I have had my k pouch for 41 yrs so I am one of the 'oldbies'.

I have had my ups and downs, my revisions and complications. I have had problems, especially living here in France. But I have never, every regretted my K pouch.

That said, the j pouch did not exist when I had mine done in 1979. I would not have been a candidate if it had, either. 

I had no sphincter at all and had 2 surgeries to try to build me one (Gracillis muscle flap surgeries...Brutal and both failures).

So for me it was either an outside appliance or a K pouch. 

I made the right choice. 

But I am someone who is very prudent too. If your sphincter is fully functional, if you have strong pelvic muscles or are willing to do the work to maintain them then why would you want to close up the bottom? 

A Jpouch is more natural, requires less outside gear and you can eat most anything after about a year (that is the learning curve for the average body).

So, in spite of understanding the desire to have 1 surgery and be on your way with your life, I would strongly suggest that you start with a J pouch and see how that goes. Most people do wonderfully (you mostly hear from those who are having troubles on forums and sites) with their J pouches and do not often have to think about them. Once the learning curve past and the mastery of your new plumbing acquired, you should be quite happy.

Then again, there is always the question of proximity to your surgeon...not a negligible pre-requisite. I have to travel to North America to get help in case of an emergency. And it can be very frightening when you are in trouble.

So, please think carefully, do your research and be at peace with your decision.

Sharon

Hi Sharon

Thanks for that.  So I think I am hearing that a reasonably well working J is perhaps preferable to a well working BCIR. And that if the j fails then one could then try the BCIR.  I guess that makes sense, and why the j is more common.

 

Graeme, 

When they made the k pouch back in the 1960's it was to replace the outside bags but they had not considered making it with the natural exit...once the k pouch was up and running it was discovered that the one-way valve was both its strong point and weak point. 

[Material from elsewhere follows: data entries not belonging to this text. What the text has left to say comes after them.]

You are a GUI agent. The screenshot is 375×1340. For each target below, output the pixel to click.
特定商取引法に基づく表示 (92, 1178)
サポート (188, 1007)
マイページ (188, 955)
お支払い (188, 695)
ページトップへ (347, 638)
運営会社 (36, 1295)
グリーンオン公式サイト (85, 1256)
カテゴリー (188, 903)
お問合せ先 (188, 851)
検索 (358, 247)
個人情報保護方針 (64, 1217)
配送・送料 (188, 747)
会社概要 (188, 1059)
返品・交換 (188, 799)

They then decided to try using the natural exit and it worked fine so it became an easier and more popular solution...they did not need to make the tricky valve that had the most need for repairs.

In the short term, other than fistulas and pouchitis there were very few problems (still today). As I said, it is a learning curve for your body...it needs to understand that the colon is gone and that your pouch needs to learn new tricks like absorbing fluids (which is usually the colon's job) and holding large quantities of stuff. 

They almost stopped making K pouches after that except that there were a few patients like me who did not have a functional 'downstairs' or had rectal cancer that put-pay to the idea of a j pouch if the cuff was removed or if someone who already had an end-ileo and had been closed up down there.

Fewer and fewer surgeons learned the technique and the opportunities for doing more or training new ones because less frequent. 

Then they created the BCIR which was a modified version of the K pouch with a living collar around the valve and that became more or less the 'gold standard' for most people.

So, there you have it, a bit of history and an explanation.